Lasciti del Codice Rocco di epoca fascista – che rappresenta, ancora in larga parte, il fondamento su cui si basa il nostro Codice penale –, queste due leggi sono state, per anni, lo specchio di una società maschilista e retrograda, dove la donna era un mero oggetto esposto costantemente alla mercé di chiunque ne volesse fare uso, nei modi e nei tempi a essi più congeniali.  

Tuttavia, pur sentendoci, apparentemente, distanti da questa società che aberriamo e critichiamo, questo tetro capitolo della storia italiana ha portato con sé delle convinzioni che, ancora oggi, sono dure da estirpare. Le leggi attuali lasciano troppa discrezionalità, vengono cercate attenuanti dai tratti grotteschi per i carnefici, esattamente come accadeva all’epoca e, con un perverso meccanismo, seguendo la strada tracciata dall’articolo 544, la colpa viene attribuita alla donna che, anche nel XXI secolo perde il suo onore. Nessun attributo dispregiativo viene, invece, cercato per il violentatore o l’assassino, anzi, quasi rispetto e comprensione, tutto ciò che dovrebbe essere riservato unicamente alla vittima di tali crudeltà.

In un’Italia che si è fondata per anni su un ordinamento giuridico in cui la violenza di genere è stata permeata per decenni e regolamentata da leggi come lo ius corrigendi, “il potere correttivo del pater familias che comprendeva anche la forza, e, ancor di più, in un mondo in cui è stato necessario introdurre negli anni ’90 la parola femminicidio per identificare uno specifico reato ai danni delle donne, essere memori del passato, e di ciò che è stato, dunque, risulta fondamentale.
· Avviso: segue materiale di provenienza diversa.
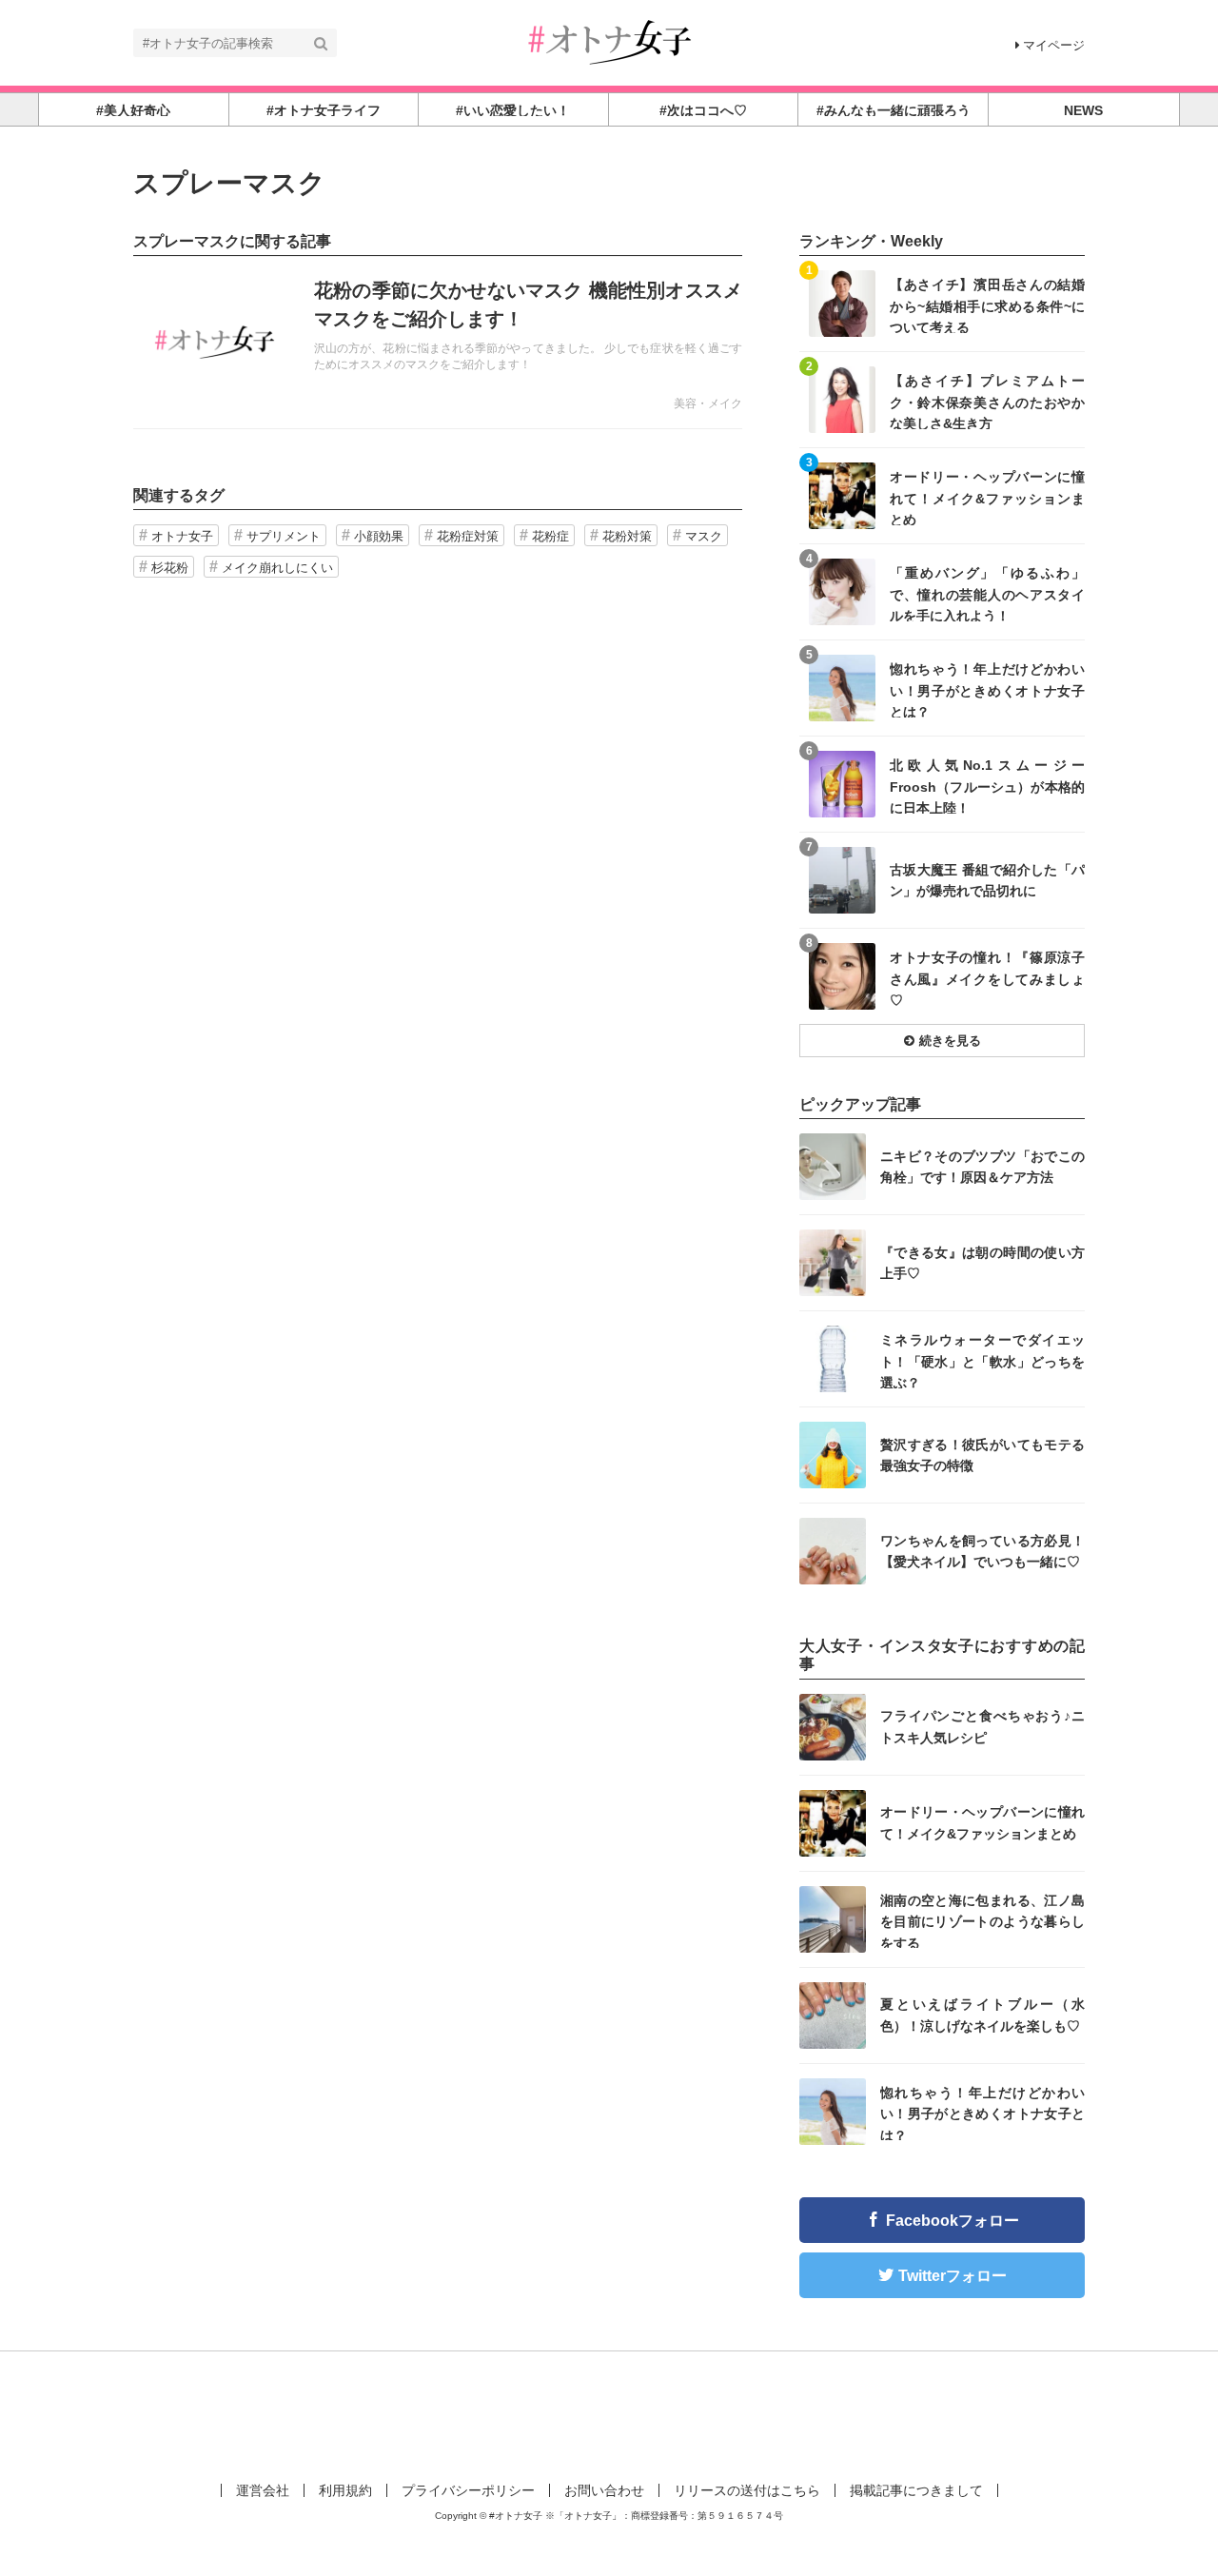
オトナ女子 (182, 536)
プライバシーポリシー (468, 2490)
Ricordare il diniego di Franca Viola – la prima donna che, in Sicilia,  ha avuto il coraggio di rifiutare un matrimonio riparatore, denunciando il suo rapitore e stupratore, Filippo Melodia – onorare tutte le vittime mietute duranti i decenni e lottare per Paesi come l’Iran, il Pakistan, la Palestina o il Bangladesh, in cui il delitto d’onore è una pratica ancora utilizzata, è dovere di ciascun essere umano, e ignorare quanto è accaduto, e accade, ci rende complici silenziosi.